Surprising Thoughts on NCCAM

According to their website, the mission of the National Center for Complementary and Alternative Medicine (NCCAM) is to define, through rigorous scientific investigation, the usefulness and safety of complementary and alternative medicine interventions and their roles in improving health and health care.

In my view, NCCAM is more of a politically driven organization than a serious scientific establishment. The fact is that it has spent more than $1 billion on research with limited results, with positive results being from rather poor quality studies (size, blinding, methodology, etc.) and mostly on subjective reported results (pain).  The most celebrated recent headline grabbing meta-analysis on acupuncture (Vickers et al.) did conclude a very modest advantage on certain types of pain.  However from my understanding, the treatment efficacy when compared to placebo is only about 30-40% better than what you would get by randomly poking yourself with a needle or toothpick.  Honestly it is not what I would write home about but hey, everybody has different standards.

I surprise myself as I write the following, but this is how I currently feel:

Although it has been so far unproductive and arguably wasteful, contrary to what one might think, I actually have very little problem with the NCCAM’s existence, as long as it adheres to scientific methods. From a business point of view, this is simply a pet project, the cost of doing business. Their annual budget is less than $150 million, which is about what the US pays on interest alone on its national debt every 3 hours, in other words, petty cash. It is a relatively small price to pay to give a punching bag to a senator who has the view that “It is not necessary for the scientific community to understand the process before the American public can benefit from these therapies”. This statement makes the assumption that the therapy (bee pollen for allergy) is beneficial (not supported), is safe (not true, a 10 second search yielded this and this, ironically allergy-related), and needs no scientific evidence for the general public to use. Strangely enough, under DSHEA, bee pollen is a supplement and can already be used by the general public; you can take all you want, but simply cannot make claims that it can treat allergies. I find it sad and disturbing that someone with this thinking methodology is the chairman of the Senate Committee on Health, Education, Labor and Pensions.

Of course, there are moral implications. The layperson could take an investigation of a treatment (however implausible), hell, even the organization’s existence, and mistake it for an illusional, official endorsement. For example, if there were an official “National Center for Bigfoot Affairs” under the US Fish and Wildlife Service, it would not be unreasonable for the layperson to presume that Bigfoot existed.

I see it as part of the inefficiencies of the system.  For example, in a corporation, there are internal and external inefficiencies, key personnel get certain perks and privileges, pet projects, reciprocal back-scratching, you name it.  Yet often nothing is done about it, because the hidden cost of eliminating some of the inefficiencies far exceed the savings.  The savings realized by nickel and diming your employees to death are far exceeded by the price paid in lost productivity and loyalty.

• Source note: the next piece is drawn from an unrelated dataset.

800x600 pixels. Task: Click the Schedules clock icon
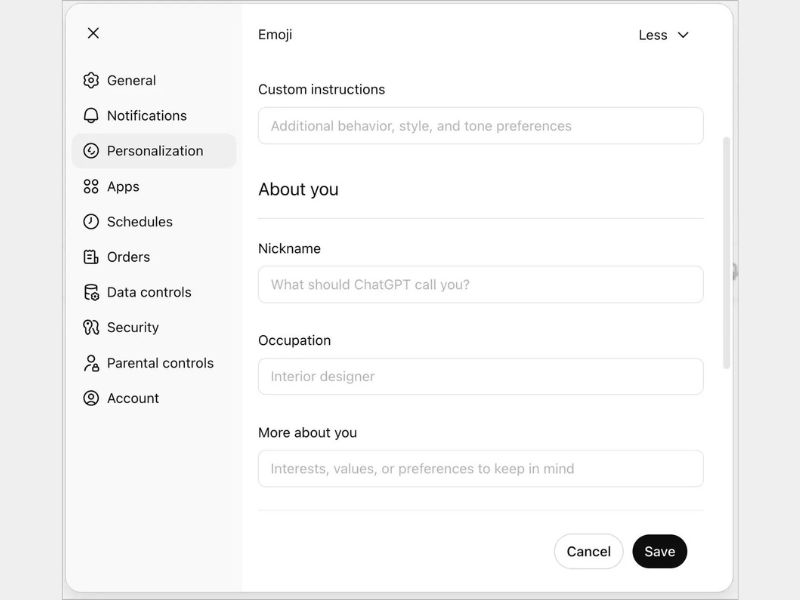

Even though I have no problem with the NCCAM budget, it pales in comparison with the true cost, which is the enormous amount on money spent on CAM by the public under the misguided implicit endorsement of NCCAM.  I argue that the money would be spent anyway, with or without NCCAM.  I believe that most money spent on CAM is spent to feel good, to feel empowered, to feel that they are taking charge of their health, to feel liberated against Big Pharma, Big Government, Big Food, and Big Whatever.  The therapeutic value lies more in the patient/care provider interaction, a healthy dose of blissful ignorance, and reinforced by the act of spending itself (based on cognitive dissonance theory), rather than a measurable physiological effect.  Evidence-Based Medicine and Science-Based Medicine would likely disagree, but from a business, utilitarian, moral-free viewpoint, an immeasurable but nevertheless real benefit (unit of happiness, perception of pain relief) being traded for money voluntarily seems like a fair trade to me.

The real moral quandary is when people delay or forgo proven treatments due to their belief in CAM and cause real harm.  Too many of these happen unfortunately.  Although many can be considered Darwin Awards winners, many happen to babies, children, and those relying on help.  Those unable to care for themselves and most in need of help, through no fault of their own, are put in harm’s way by well-intentioned but ill-informed caregivers.  As tragic as the situation is, I callously argue that the existence, or lack thereof, of NCCAM would not likely significantly alter the situation.  The majority of decision-makers who chose the path to CAM-related serious harm and deaths likely possess a pathological mindset far too extreme to have their behavior influenced by the mere existence of a government organization.  A Taliban suicide bomber is unlikely to take off his bomb suit just because the Pakistani government opened up a National Center for Religious Tolerance.

In an ideal world, complementary and alternative medicine would be proven or rejected solely based on merit and high scientific standards.  In reality, CAM relies on a sympathetic governmental agency in which many would like to discount and discard the careful, rigorous examination process (not conducive to positive results) and treat opinions and anecdotes as data.  This is not an ideal world, and I settle for this.  I say let those that want to explore mysterious, unproven, implausible modalities do so.  If an effective therapy or modality emerges, great.  I await that day.